Geerbtes Grundstück im privilegierten Anfangsvermögen beim Zugewinn (§ 1374 BGB)

Erbrecht · Übungsfall aus ALEX – Tutor · 4 Aussagen zu beurteilen

Der Sachverhalt

Almut und Jörg streiten sich im Scheidungsverfahren über die Berechnung des Zugewinnausgleichs. Jörg hat während der Ehe ein Grundstück geerbt, dessen Wert er seinem Anfangsvermögen hinzurechnet. Sein Anwalt möchte das Grundstück zusätzlich aus dem Endvermögen streichen, was Almuts Ausgleichsanspruch massiv schmälern würde.

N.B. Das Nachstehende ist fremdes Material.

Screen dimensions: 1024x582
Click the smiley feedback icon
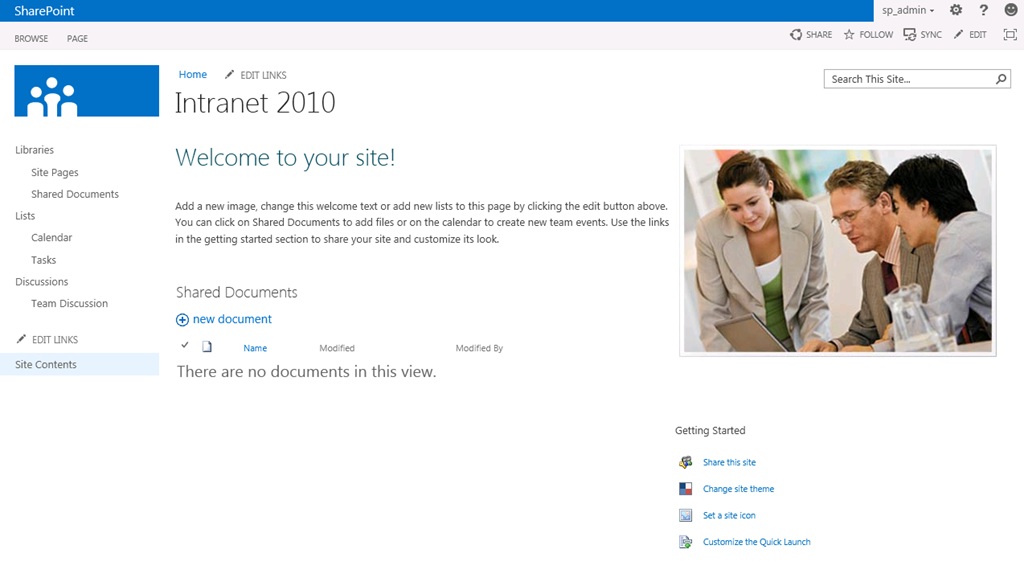[x=1011, y=10]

  1. Aussage 1 von 4 · Richtig oder falsch?

    Jörg darf den Wert des Grundstücks zum Zeitpunkt des Erbfalls (abzüglich der Erbschaftsteuer) seinem Anfangsvermögen hinzurechnen.

  2. Aussage 2 von 4 · Richtig oder falsch?

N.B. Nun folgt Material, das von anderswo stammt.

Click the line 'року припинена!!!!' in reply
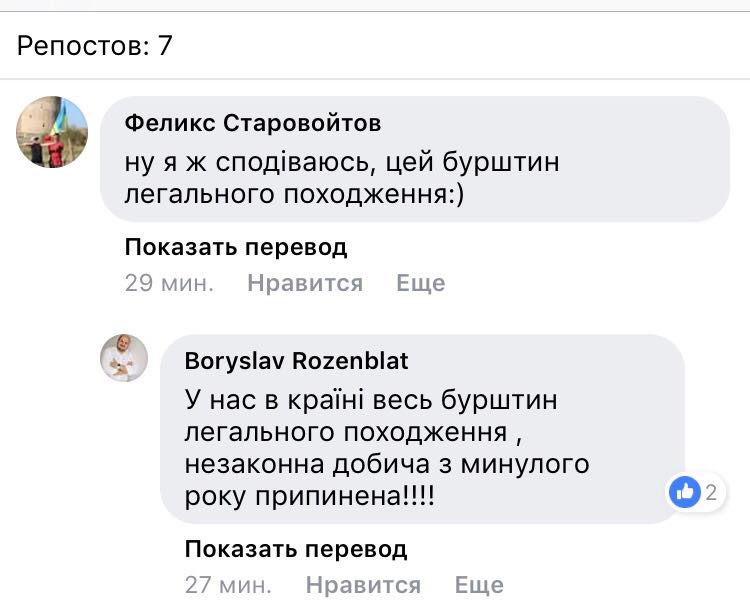The width and height of the screenshot is (750, 608). click(310, 498)
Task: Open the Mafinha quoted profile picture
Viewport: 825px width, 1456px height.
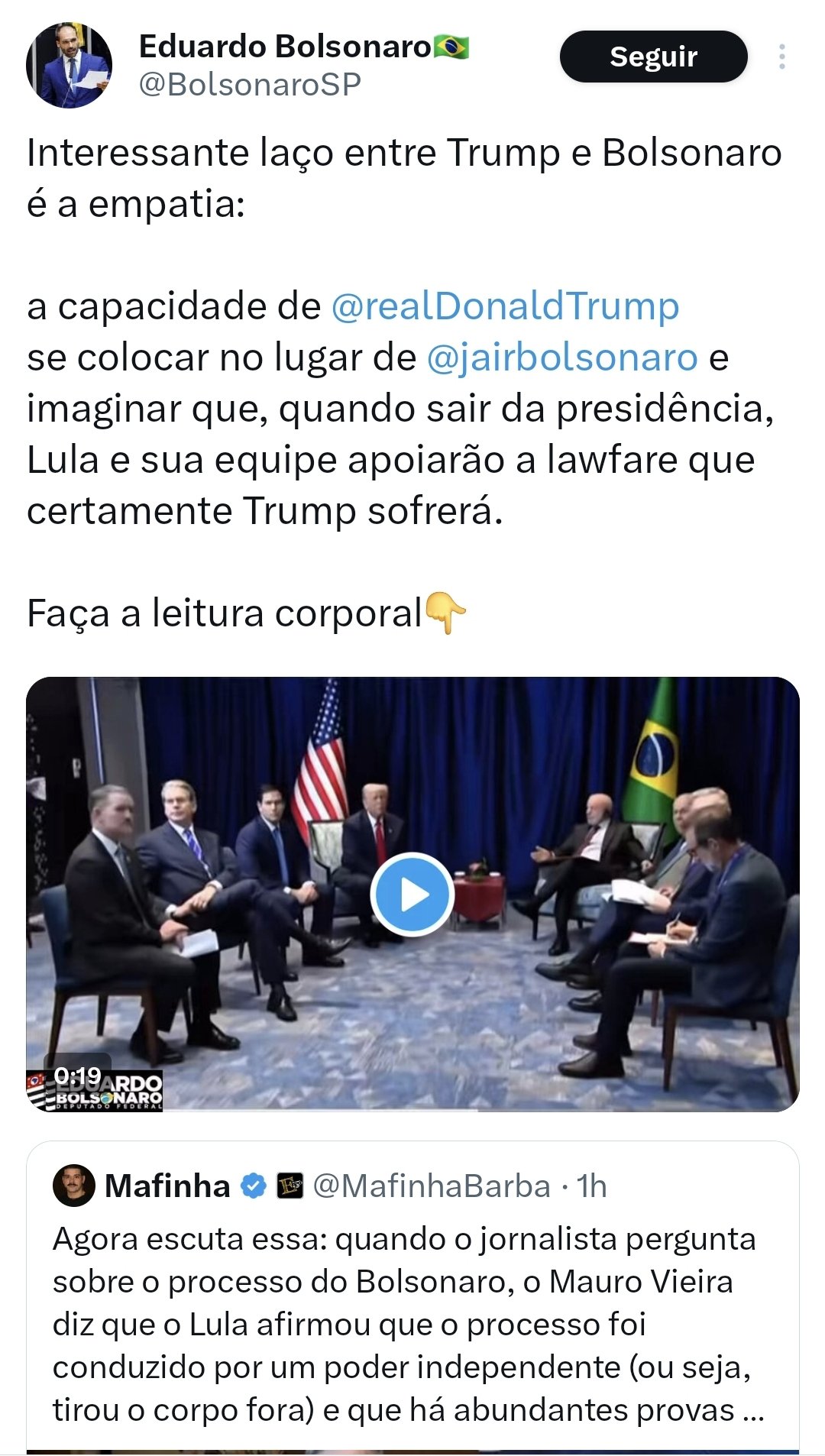Action: (x=74, y=1186)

    Die Wertsteigerung des Grundstücks von 300.000 € auf 380.000 € während der Ehe bleibt für Jörg privilegiert und wird nicht als Zugewinn erfasst.

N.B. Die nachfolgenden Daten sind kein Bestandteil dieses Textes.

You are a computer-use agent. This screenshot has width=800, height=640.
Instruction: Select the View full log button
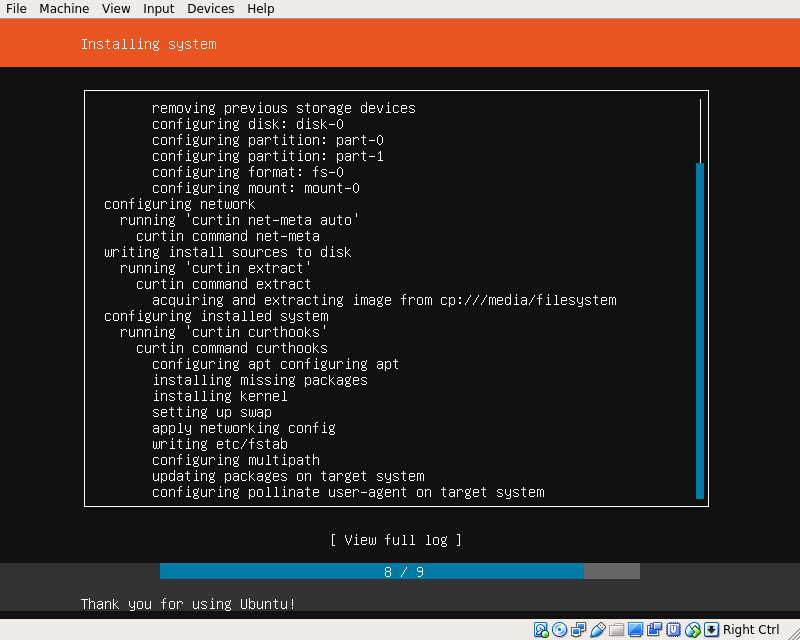pyautogui.click(x=396, y=540)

  3. Aussage 3 von 4 · Richtig oder falsch?

    Jörgs Anwalt darf das Grundstück zusätzlich zum Anfangsvermögen auch noch aus dem Endvermögen herausrechnen.

  4. Aussage 4 von 4 · Richtig oder falsch?

    Durch die fälschliche doppelte Herausrechnung des Grundstücks würde Almuts Anspruch auf Ausgleich in eine Gegenforderung von Jörg gegen Almut umschlagen.